Originally issued as two 7" vinyl discs, Important Records has collected "The Mill Pond" on a single, relatively brief CD, issuing it in an attractive package that includes a booklet with 32 reproductions of Fahey's paintings. Recorded in 1997, it fits in well with other work from that late period in Fahey's career ("City of Refuge", "Womblife") wherein references to the bluegrass and folk picking upon which his reputation rests are tangential at best. Instead, his rich guitar often serves as a single element in a vicious, dense and crude maelstrom of electronics, an unspecified amount of which (though one suspects a good deal) is credited to Jeff Allman.

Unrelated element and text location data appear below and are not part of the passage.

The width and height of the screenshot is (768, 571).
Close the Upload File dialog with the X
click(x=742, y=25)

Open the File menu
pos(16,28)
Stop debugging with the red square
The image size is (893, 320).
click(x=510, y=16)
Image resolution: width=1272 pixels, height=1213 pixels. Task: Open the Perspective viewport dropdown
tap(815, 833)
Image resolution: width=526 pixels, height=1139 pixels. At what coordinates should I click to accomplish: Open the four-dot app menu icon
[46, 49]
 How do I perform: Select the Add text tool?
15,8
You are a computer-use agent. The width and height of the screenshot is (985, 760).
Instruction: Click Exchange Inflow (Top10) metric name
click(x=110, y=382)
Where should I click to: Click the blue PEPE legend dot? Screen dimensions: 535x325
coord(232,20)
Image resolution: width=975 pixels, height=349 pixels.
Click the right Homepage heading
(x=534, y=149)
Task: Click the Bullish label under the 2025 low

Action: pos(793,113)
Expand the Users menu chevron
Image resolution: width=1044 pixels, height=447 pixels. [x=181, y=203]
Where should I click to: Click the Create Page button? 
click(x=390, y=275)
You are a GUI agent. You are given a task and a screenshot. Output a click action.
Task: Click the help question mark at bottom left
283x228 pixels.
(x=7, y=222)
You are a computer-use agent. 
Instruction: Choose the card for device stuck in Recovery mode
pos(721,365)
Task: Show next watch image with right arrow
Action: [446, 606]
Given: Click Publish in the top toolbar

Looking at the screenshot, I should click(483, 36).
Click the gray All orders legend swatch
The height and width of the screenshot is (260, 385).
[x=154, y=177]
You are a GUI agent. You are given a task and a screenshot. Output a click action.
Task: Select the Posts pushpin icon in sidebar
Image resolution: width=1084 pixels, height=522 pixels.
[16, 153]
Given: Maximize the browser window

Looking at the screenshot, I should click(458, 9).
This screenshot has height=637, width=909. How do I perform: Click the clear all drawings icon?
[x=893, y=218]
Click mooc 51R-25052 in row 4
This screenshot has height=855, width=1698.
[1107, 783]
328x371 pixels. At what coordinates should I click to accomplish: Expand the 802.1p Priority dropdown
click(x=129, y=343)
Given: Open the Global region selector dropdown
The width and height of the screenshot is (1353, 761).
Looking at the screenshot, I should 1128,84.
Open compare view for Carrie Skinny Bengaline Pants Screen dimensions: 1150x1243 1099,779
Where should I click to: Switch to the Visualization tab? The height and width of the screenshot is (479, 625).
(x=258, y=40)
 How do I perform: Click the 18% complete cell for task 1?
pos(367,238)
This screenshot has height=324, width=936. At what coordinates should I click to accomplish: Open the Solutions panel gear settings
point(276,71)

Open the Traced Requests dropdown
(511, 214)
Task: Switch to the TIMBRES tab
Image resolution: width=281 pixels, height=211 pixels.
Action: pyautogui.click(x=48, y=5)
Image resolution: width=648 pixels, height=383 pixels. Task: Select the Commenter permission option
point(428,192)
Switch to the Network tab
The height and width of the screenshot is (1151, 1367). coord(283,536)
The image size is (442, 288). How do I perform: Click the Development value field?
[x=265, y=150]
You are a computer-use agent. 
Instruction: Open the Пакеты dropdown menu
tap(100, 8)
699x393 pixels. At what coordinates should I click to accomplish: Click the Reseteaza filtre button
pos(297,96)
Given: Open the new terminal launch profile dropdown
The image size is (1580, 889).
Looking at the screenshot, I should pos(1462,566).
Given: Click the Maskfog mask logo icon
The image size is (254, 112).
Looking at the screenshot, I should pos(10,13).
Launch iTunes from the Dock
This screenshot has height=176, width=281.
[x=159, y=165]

The first and last of the four tracks serve as something of brackets, each containing the highest ratio of acoustic guitar work, surrounding the more abstract core of cuts 2 & 3. While "Ghosts" doesn't allude directly to the classic Ayler piece it is indeed rather otherworldly, Fahey's heavy, low sitar-like strumming offset by his equally dark vocal moans sounding very much out of a Tuvan conception even if he doesn't quite achieve the overtones. Then comes the plunge into electronics, first with "Garbage", then "You Can't Cool Off in the Mill Pond, You Can Only Die". Fahey's) use of field recordings and other electronic enhancements was always brutal, even crudely naïve though it seems in character with the bleak outlook of his later career. One can make connections between the massive whorls of sound and the paintings selected for inclusion here, many of them consisting of violent collisions of heavily applied pigment, several having a similar art brut/animist aspect to those of Don Van Vliet. "Garbage" sounds like some enormous eddy, a cavernous whirlpool in constant flush mode, swallowing entire households full of detritus. The following cut ups the harrowing ante even more, blending in those moans and harsh strums from "Ghosts" and metallically echoing the electronica; very effective. Again, how much of this conception can be credited to Allman is not indicated. The cheerily titled, "The Mill Pond Drowns Hope" foregrounds some lovely, reverberating guitar, the electronics taking on a troubling, harmonium-like presence beneath. Despite the title, Fahey's guitar sends out very hopeful plaints, beautiful ringing notes recalling his classic music from the late 50s and early 60s. Halfway through, though, what appears to be a distorted version of his vocalizing wells up, bellowing in pain, an awful yin to the guitar's yang; a very powerful track.
All told, "The Mill Pond" easily fits into the other fine if awkward releases from Fahey's last decade and is a mandatory purchase for admirer's of this great musician.